In regard to the legislative intent in placing the duty of constructing bridges upon the counties, which was first partially effected by the act of 1760, two facts appear:
First. That while the duty in England was upon the in*306habitants to maintain, and they were indictable for a failure to perform, in this state the duty was placed, not upon the inhabitants, but upon the board of chosen freeholders.
Second. While the duty in England was only to repair, the obligation, by our act, is to construct and re-build as well as repair.
These differences are important in determining how far the idea of assimilating the duties of repairing highways and bridges in this state to the English system was in the mind of the legislature’. They would seem to stand opposed to the idea that the English idea of a bridge was imported into our act with the use of the word in this connection.
Again, the history of the legislation in this state stands opposed to this position. ¡
The common law rule as to the duty of repairing highways and bridges was never adopted in this state. State v.
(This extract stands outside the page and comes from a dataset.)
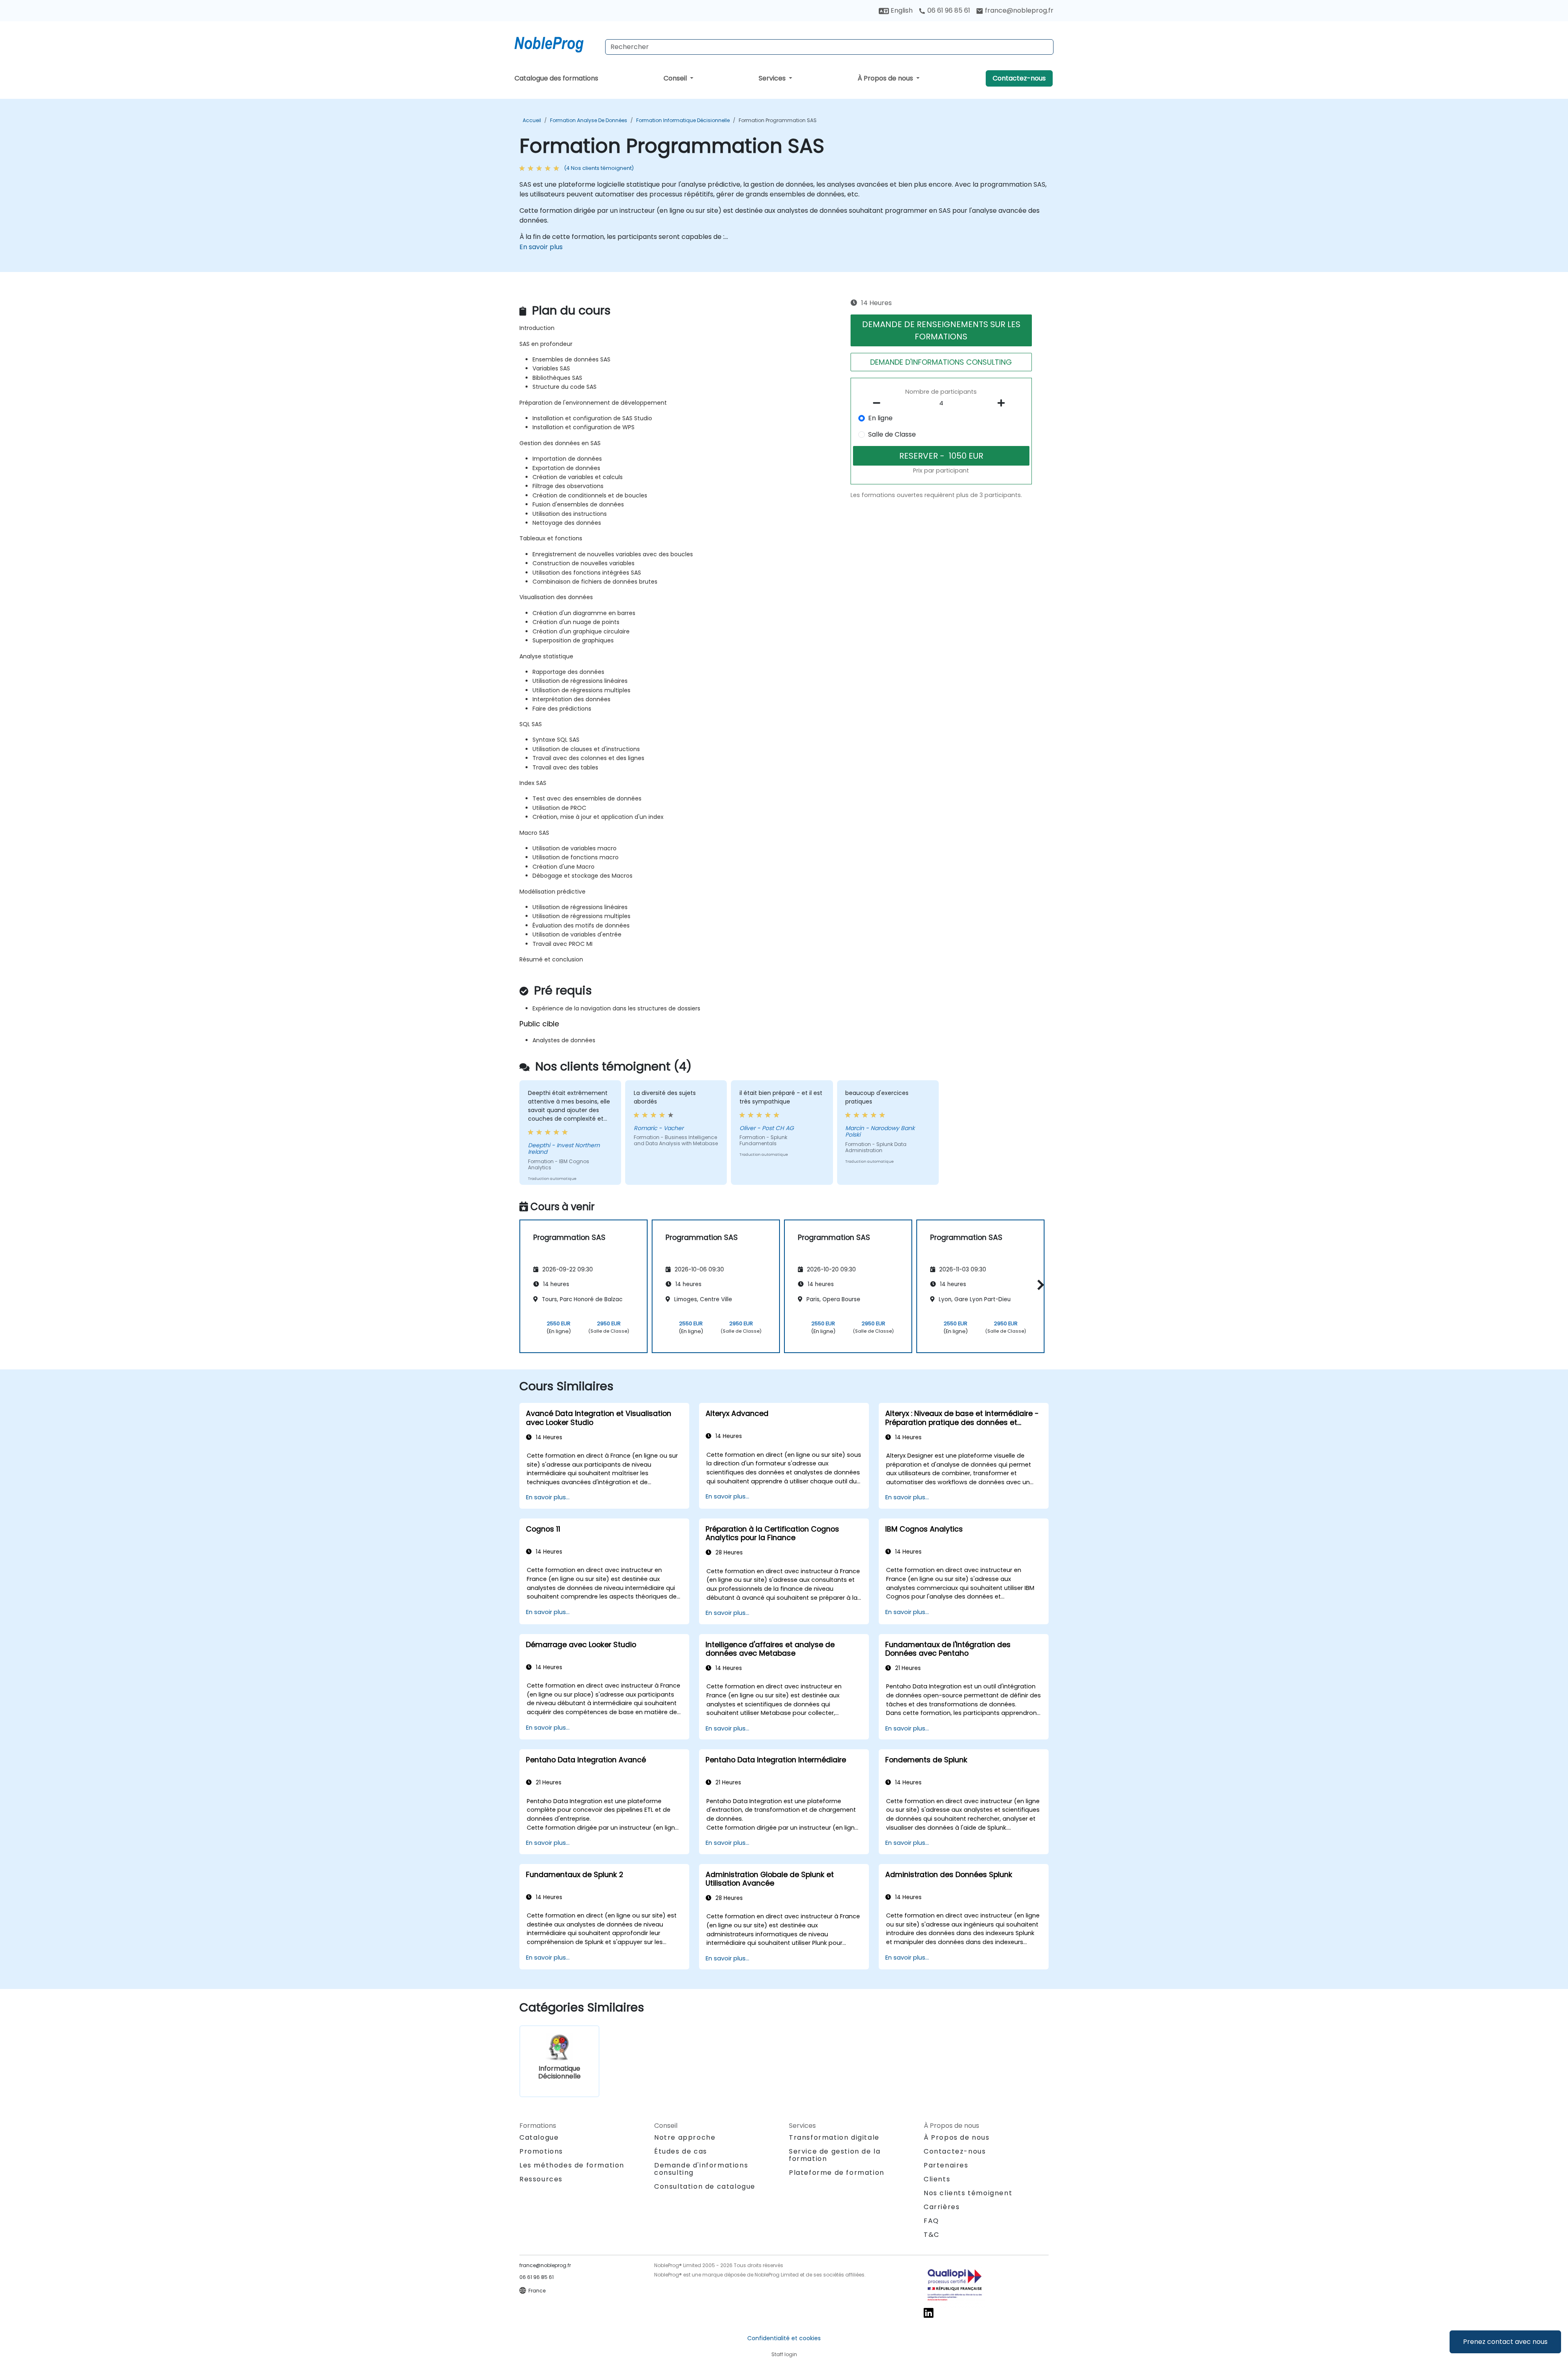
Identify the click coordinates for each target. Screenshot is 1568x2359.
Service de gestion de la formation (834, 2155)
Hudson Co., 1 Vroom 137.
Up to 1760, the obligation to- maintain both was in the same political body. In that year, an act was passed, (2 Nev. 356,) which provided that as there are many bridges * * which cannot be sufficiently repaired by day labor without the assistance of particular handicraftsmen, be it enacted that where there are any bridges, in any of the towns in the counties of Burlington, &c., which cannot well be repaired by day laborers, that the overseer shall contract with tradesmen and have them built, and collect the money from the towns.
Here it is perceived that the same officer who maintains the highway builds the bridge, and the expense of both was paid by the township.
By the rule already alluded to, these bridges would not be limited to structures spanning water courses.
By the same act, in other counties, it was provided that all bridges requiring handicraft work, should be built, re-built, repaired and amended at the sole charge and expense of the whole county.
It is obvious that in both cases the class of bridges were *307identical, namely, bridges which required skilled labor to construct.
As in the first instance it is apparent the term had its popular signification, I think it follows that we are not justified in giving a different signification to its use in the second instance.
Subsequently came the revolution, and afterwards, in 1794,. our present act concerning freeholders, and in 1798, our act concerning bridges.
I think that the erection which, under these acts, the freeholders can construct, within their discretion, is that which, in the act of 1760, the overseer was authorized to contract for in some counties, and in others the freeholders were authorized to build.
Whenever the structure is such that the ordinary laborer, called upon the road by the overseer, is incompetent to construct, then the freeholders can employ craftsmen and mechanics to execute the work.
Tliis view receives strong corroboration from section thirty eight of the present road act, (Rev., p. 1003,) which provides “ that it shall be the duty of the overseers to hire laborers, * * and to erect such bridges as can be built by common laborers.”
The duty of the overseer in this respect goes no further. If, then, we should limit the authority of the county to the construction of a bridge spanning a water course, there will exist a class of bridges like the one proposed in this resolution, for the construction of which there is no provision. I do not think the contention for such a rule can be supported., and it follows that the structure proposed by the resolution is within the power of the board to erect.
This conclusion is in accordance with that reached by the Vice-Chancellor, in McKinley v. Chosen Freeholders of Union County, 2 Stew. 164.
The proceeding of the board is affirmed, with costs.